» **TASK REQUIREMENTS**
Every record below is to be retyped exactly.

Collected data entries

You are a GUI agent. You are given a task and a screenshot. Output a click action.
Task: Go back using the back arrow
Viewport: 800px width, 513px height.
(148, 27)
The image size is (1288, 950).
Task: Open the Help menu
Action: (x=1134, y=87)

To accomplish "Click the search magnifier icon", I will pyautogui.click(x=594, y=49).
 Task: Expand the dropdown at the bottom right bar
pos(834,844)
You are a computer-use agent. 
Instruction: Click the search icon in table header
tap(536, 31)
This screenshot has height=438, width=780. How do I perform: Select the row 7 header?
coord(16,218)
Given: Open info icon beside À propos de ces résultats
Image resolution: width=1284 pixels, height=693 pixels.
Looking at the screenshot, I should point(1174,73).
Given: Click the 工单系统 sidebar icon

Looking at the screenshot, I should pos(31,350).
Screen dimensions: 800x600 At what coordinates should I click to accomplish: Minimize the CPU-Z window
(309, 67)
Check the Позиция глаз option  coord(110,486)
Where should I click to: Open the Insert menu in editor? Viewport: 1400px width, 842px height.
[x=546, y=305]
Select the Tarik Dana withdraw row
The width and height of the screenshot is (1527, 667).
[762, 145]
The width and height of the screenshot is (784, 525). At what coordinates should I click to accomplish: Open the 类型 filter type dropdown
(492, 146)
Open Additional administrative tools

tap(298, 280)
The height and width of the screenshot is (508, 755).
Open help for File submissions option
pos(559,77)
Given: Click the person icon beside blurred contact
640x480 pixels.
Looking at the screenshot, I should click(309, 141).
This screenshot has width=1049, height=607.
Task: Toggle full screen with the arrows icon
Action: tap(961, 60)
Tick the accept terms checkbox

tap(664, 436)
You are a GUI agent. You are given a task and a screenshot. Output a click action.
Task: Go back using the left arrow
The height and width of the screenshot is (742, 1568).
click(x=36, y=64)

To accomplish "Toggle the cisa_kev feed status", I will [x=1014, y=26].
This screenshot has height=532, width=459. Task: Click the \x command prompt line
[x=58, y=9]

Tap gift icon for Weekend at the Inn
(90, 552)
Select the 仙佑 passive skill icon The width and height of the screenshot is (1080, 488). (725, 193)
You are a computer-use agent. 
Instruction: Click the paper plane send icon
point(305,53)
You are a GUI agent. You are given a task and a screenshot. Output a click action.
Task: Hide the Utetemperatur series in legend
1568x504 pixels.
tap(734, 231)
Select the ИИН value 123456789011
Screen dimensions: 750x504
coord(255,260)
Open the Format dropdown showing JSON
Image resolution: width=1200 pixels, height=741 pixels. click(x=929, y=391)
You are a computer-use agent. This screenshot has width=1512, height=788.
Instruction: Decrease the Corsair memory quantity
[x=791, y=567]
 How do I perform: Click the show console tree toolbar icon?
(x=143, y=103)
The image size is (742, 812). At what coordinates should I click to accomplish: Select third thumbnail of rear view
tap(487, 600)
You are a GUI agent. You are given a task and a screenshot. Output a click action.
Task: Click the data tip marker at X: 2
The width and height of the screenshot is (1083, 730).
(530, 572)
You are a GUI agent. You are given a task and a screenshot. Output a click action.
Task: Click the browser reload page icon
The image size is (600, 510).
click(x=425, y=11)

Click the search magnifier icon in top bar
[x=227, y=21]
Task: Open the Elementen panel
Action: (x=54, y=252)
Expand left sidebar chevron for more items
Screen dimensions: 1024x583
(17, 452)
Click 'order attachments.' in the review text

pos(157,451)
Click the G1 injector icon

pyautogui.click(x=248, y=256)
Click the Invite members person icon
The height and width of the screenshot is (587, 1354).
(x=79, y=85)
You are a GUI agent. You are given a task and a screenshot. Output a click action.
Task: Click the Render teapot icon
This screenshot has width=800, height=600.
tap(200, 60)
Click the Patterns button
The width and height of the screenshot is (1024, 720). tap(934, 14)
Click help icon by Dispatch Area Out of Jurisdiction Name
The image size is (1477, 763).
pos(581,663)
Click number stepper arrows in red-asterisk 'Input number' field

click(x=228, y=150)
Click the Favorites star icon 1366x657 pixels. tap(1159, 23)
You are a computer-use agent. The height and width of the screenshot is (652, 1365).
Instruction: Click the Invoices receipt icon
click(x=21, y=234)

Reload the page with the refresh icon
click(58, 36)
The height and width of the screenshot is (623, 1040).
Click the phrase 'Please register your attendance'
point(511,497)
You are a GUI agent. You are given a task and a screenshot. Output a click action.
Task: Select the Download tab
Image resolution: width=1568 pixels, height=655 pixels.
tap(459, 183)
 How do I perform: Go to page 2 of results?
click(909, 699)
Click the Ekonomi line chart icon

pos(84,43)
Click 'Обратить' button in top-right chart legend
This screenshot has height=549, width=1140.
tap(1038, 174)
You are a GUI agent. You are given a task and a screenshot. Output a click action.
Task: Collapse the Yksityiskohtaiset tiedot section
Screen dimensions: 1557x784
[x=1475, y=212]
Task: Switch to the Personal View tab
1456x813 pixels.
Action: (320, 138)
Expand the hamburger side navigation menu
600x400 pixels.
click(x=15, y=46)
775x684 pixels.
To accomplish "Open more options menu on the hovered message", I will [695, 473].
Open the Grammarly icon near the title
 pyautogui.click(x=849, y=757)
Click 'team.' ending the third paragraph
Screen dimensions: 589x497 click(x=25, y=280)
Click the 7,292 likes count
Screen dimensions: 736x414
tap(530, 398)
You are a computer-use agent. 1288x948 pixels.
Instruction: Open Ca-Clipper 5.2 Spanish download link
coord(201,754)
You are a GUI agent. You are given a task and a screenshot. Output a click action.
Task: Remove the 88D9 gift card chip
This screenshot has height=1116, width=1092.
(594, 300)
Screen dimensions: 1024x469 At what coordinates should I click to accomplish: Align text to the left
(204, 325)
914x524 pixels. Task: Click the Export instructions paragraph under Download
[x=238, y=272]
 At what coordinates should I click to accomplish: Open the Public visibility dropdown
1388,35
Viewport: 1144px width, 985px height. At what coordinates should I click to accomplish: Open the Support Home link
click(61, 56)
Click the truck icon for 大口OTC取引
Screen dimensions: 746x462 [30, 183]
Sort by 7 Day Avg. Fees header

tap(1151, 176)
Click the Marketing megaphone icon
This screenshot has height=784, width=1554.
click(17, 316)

» **SOLUTION TO THE PROBLEM**
You are a GUI agent. You are given a task and a screenshot. Output a click action.
Task: Go back using the back arrow
Viewport: 800px width, 513px height.
(148, 27)
The image size is (1288, 950).
Task: Open the Help menu
Action: (x=1134, y=87)

To accomplish "Click the search magnifier icon", I will pyautogui.click(x=594, y=49).
 Task: Expand the dropdown at the bottom right bar
pos(834,844)
You are a computer-use agent. 
Instruction: Click the search icon in table header
tap(536, 31)
This screenshot has height=438, width=780. How do I perform: Select the row 7 header?
coord(16,218)
Given: Open info icon beside À propos de ces résultats
Image resolution: width=1284 pixels, height=693 pixels.
Looking at the screenshot, I should point(1174,73).
Given: Click the 工单系统 sidebar icon

Looking at the screenshot, I should pos(31,350).
Screen dimensions: 800x600 At what coordinates should I click to accomplish: Minimize the CPU-Z window
(309, 67)
Check the Позиция глаз option  coord(110,486)
Where should I click to: Open the Insert menu in editor? Viewport: 1400px width, 842px height.
[x=546, y=305]
Select the Tarik Dana withdraw row
The width and height of the screenshot is (1527, 667).
[762, 145]
The width and height of the screenshot is (784, 525). At what coordinates should I click to accomplish: Open the 类型 filter type dropdown
(492, 146)
Open Additional administrative tools

tap(298, 280)
The height and width of the screenshot is (508, 755).
Open help for File submissions option
pos(559,77)
Given: Click the person icon beside blurred contact
640x480 pixels.
Looking at the screenshot, I should click(309, 141).
This screenshot has width=1049, height=607.
Task: Toggle full screen with the arrows icon
Action: tap(961, 60)
Tick the accept terms checkbox

tap(664, 436)
You are a GUI agent. You are given a task and a screenshot. Output a click action.
Task: Go back using the left arrow
The height and width of the screenshot is (742, 1568).
click(x=36, y=64)

To accomplish "Toggle the cisa_kev feed status", I will [x=1014, y=26].
This screenshot has height=532, width=459. Task: Click the \x command prompt line
[x=58, y=9]

Tap gift icon for Weekend at the Inn
(90, 552)
Select the 仙佑 passive skill icon The width and height of the screenshot is (1080, 488). (725, 193)
You are a computer-use agent. 
Instruction: Click the paper plane send icon
point(305,53)
You are a GUI agent. You are given a task and a screenshot. Output a click action.
Task: Hide the Utetemperatur series in legend
1568x504 pixels.
tap(734, 231)
Select the ИИН value 123456789011
Screen dimensions: 750x504
coord(255,260)
Open the Format dropdown showing JSON
Image resolution: width=1200 pixels, height=741 pixels. click(x=929, y=391)
You are a computer-use agent. This screenshot has width=1512, height=788.
Instruction: Decrease the Corsair memory quantity
[x=791, y=567]
 How do I perform: Click the show console tree toolbar icon?
(x=143, y=103)
The image size is (742, 812). At what coordinates should I click to accomplish: Select third thumbnail of rear view
tap(487, 600)
You are a GUI agent. You are given a task and a screenshot. Output a click action.
Task: Click the data tip marker at X: 2
The width and height of the screenshot is (1083, 730).
(530, 572)
You are a GUI agent. You are given a task and a screenshot. Output a click action.
Task: Click the browser reload page icon
The image size is (600, 510).
click(x=425, y=11)

Click the search magnifier icon in top bar
[x=227, y=21]
Task: Open the Elementen panel
Action: (x=54, y=252)
Expand left sidebar chevron for more items
Screen dimensions: 1024x583
(17, 452)
Click 'order attachments.' in the review text

pos(157,451)
Click the G1 injector icon

pyautogui.click(x=248, y=256)
Click the Invite members person icon
The height and width of the screenshot is (587, 1354).
(x=79, y=85)
You are a GUI agent. You are given a task and a screenshot. Output a click action.
Task: Click the Render teapot icon
This screenshot has width=800, height=600.
tap(200, 60)
Click the Patterns button
The width and height of the screenshot is (1024, 720). tap(934, 14)
Click help icon by Dispatch Area Out of Jurisdiction Name
The image size is (1477, 763).
pos(581,663)
Click number stepper arrows in red-asterisk 'Input number' field

click(x=228, y=150)
Click the Favorites star icon 1366x657 pixels. tap(1159, 23)
You are a computer-use agent. The height and width of the screenshot is (652, 1365).
Instruction: Click the Invoices receipt icon
click(x=21, y=234)

Reload the page with the refresh icon
click(58, 36)
The height and width of the screenshot is (623, 1040).
Click the phrase 'Please register your attendance'
point(511,497)
You are a GUI agent. You are given a task and a screenshot. Output a click action.
Task: Select the Download tab
Image resolution: width=1568 pixels, height=655 pixels.
tap(459, 183)
 How do I perform: Go to page 2 of results?
click(909, 699)
Click the Ekonomi line chart icon

pos(84,43)
Click 'Обратить' button in top-right chart legend
This screenshot has height=549, width=1140.
tap(1038, 174)
You are a GUI agent. You are given a task and a screenshot. Output a click action.
Task: Collapse the Yksityiskohtaiset tiedot section
Screen dimensions: 1557x784
[x=1475, y=212]
Task: Switch to the Personal View tab
1456x813 pixels.
Action: (320, 138)
Expand the hamburger side navigation menu
600x400 pixels.
click(x=15, y=46)
775x684 pixels.
To accomplish "Open more options menu on the hovered message", I will [695, 473].
Open the Grammarly icon near the title
 pyautogui.click(x=849, y=757)
Click 'team.' ending the third paragraph
Screen dimensions: 589x497 click(x=25, y=280)
Click the 7,292 likes count
Screen dimensions: 736x414
tap(530, 398)
You are a computer-use agent. 1288x948 pixels.
Instruction: Open Ca-Clipper 5.2 Spanish download link
coord(201,754)
You are a GUI agent. You are given a task and a screenshot. Output a click action.
Task: Remove the 88D9 gift card chip
This screenshot has height=1116, width=1092.
(594, 300)
Screen dimensions: 1024x469 At what coordinates should I click to accomplish: Align text to the left
(204, 325)
914x524 pixels. Task: Click the Export instructions paragraph under Download
[x=238, y=272]
 At what coordinates should I click to accomplish: Open the Public visibility dropdown
1388,35
Viewport: 1144px width, 985px height. At what coordinates should I click to accomplish: Open the Support Home link
click(61, 56)
Click the truck icon for 大口OTC取引
Screen dimensions: 746x462 [30, 183]
Sort by 7 Day Avg. Fees header

tap(1151, 176)
Click the Marketing megaphone icon
This screenshot has height=784, width=1554.
click(17, 316)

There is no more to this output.